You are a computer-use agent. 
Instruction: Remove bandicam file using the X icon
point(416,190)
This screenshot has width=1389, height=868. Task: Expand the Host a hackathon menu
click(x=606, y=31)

____________________

= WRITTEN PROBLEM =
Print every line of the data above verbatim, without changing anything.

= ANSWER BELOW =
You are a computer-use agent. 
Instruction: Remove bandicam file using the X icon
point(416,190)
This screenshot has width=1389, height=868. Task: Expand the Host a hackathon menu
click(x=606, y=31)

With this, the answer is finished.